George Jobe is the executive director of the Health Equity Network. He says although the CDC's travel notice was not expected, it hasn't come as a surprise, considering the recent surge in COVID-19 cases.
"Therefore, declaration should be an eye-opener for Malawians to be very strict, observing the regulations that we have, and also for Malawi to enforce compliance of the regulations," said Jobe. "That is what we need, especially that only 1 percent of Malawians have been vaccinated. Therefore, we are still prone to serious infections"
Malawi Health Minister Khumbize Kandodo Chiponda told a local radio station the announcement is not surprising and said it would affect the country's tourism sector.
Economists say although the travel notice is logical, they nonetheless worry it will have a negative impact on the country, which depends greatly on international trade.
Betchani Tchereni is a professor of economics at the Malawi University of Business and Applied Sciences.
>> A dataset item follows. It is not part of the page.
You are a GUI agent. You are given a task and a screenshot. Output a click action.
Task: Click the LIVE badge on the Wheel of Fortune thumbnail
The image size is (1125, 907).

"If travel restrictions are being placed against us, we are going to face problems with having people to be attracted to come to Malawi for tourism purposes," said Tchereni. "The second thing is, we want to attract the best investors from elsewhere, but if people cannot come here because they feel there is high risk of COVID-19, or indeed because they have been advised so, then you have problem. Remember, we are busy creating jobs in this country."
To curb the pandemic, the Malawi government has reintroduced strict COVID-19 preventive measures. Restrictions include a ban on political rallies, no fans at stadiums for football games, no gatherings of more than 50 people, and a curfew from 10 p.m. to 6 a.m.
But Tchereni said Malawi has never been serious about enforcing the measures.
"Look, we have never been as very serious in Malawi. We have always said people should not gather, but have you been to markets? People are gathering in markets. People are gathering in schools, are everywhere people are doing so many things," said Tchereni. "Yes, it is because of the nature of our economy, but you see what, we are going to lose lives and that is not good for the economy."
The government says it has engaged the police and the military to help enforce the measures.
For example, police officers say that on Friday alone, they arrested about 40 people in a crackdown on those ignoring COVID-19 preventive measures.